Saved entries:
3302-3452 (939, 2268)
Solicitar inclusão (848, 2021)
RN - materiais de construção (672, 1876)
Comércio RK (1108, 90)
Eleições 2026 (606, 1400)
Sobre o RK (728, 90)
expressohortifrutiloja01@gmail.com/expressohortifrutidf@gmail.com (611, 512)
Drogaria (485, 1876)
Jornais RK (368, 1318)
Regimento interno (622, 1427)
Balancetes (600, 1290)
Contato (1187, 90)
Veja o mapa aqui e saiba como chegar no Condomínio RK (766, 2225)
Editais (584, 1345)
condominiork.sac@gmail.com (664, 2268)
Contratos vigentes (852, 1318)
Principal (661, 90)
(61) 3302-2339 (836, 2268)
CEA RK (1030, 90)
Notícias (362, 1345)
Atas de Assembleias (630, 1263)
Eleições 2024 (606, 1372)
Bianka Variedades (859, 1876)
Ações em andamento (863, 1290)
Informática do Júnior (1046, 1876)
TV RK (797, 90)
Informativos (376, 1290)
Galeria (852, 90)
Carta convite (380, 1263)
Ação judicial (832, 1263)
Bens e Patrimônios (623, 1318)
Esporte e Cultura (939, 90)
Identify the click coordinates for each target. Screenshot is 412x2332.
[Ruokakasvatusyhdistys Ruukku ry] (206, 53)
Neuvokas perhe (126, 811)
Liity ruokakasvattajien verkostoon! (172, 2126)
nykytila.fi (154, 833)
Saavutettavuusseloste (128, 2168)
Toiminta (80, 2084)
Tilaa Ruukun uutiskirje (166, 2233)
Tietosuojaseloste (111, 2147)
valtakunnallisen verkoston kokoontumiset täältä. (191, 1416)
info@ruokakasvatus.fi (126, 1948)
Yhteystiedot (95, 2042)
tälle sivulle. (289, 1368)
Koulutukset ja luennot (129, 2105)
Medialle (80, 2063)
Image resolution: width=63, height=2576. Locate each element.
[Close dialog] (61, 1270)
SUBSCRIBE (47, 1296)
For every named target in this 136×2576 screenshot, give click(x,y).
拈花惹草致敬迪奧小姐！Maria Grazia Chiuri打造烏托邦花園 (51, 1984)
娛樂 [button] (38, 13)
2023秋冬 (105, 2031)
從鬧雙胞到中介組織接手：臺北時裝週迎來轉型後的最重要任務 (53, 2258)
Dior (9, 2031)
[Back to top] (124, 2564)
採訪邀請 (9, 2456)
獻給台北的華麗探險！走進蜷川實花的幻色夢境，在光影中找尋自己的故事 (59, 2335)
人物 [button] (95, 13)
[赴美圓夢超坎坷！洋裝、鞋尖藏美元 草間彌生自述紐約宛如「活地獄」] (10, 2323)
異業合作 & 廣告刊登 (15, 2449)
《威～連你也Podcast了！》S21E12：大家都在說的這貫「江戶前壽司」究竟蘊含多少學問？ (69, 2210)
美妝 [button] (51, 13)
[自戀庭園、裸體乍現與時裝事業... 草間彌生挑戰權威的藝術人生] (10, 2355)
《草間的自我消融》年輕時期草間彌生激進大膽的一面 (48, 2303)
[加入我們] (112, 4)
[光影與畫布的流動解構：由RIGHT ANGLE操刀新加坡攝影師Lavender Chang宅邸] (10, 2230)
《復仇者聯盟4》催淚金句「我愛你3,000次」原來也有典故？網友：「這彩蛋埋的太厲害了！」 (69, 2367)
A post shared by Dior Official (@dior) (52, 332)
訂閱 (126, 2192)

REQUIREMENT.
From the records above, transcribe exactly the run of lines that opens with the line holding "[Ruokakasvatusyhdistys Ruukku ry] (206, 53)" and closes with the line holding "For every named", both included.

RESPONSE TO THE EXERCISE.
[Ruokakasvatusyhdistys Ruukku ry] (206, 53)
Neuvokas perhe (126, 811)
Liity ruokakasvattajien verkostoon! (172, 2126)
nykytila.fi (154, 833)
Saavutettavuusseloste (128, 2168)
Toiminta (80, 2084)
Tilaa Ruukun uutiskirje (166, 2233)
Tietosuojaseloste (111, 2147)
valtakunnallisen verkoston kokoontumiset täältä. (191, 1416)
info@ruokakasvatus.fi (126, 1948)
Yhteystiedot (95, 2042)
tälle sivulle. (289, 1368)
Koulutukset ja luennot (129, 2105)
Medialle (80, 2063)
Image resolution: width=63, height=2576. Locate each element.
[Close dialog] (61, 1270)
SUBSCRIBE (47, 1296)
For every named target in this 136×2576 screenshot, give click(x,y).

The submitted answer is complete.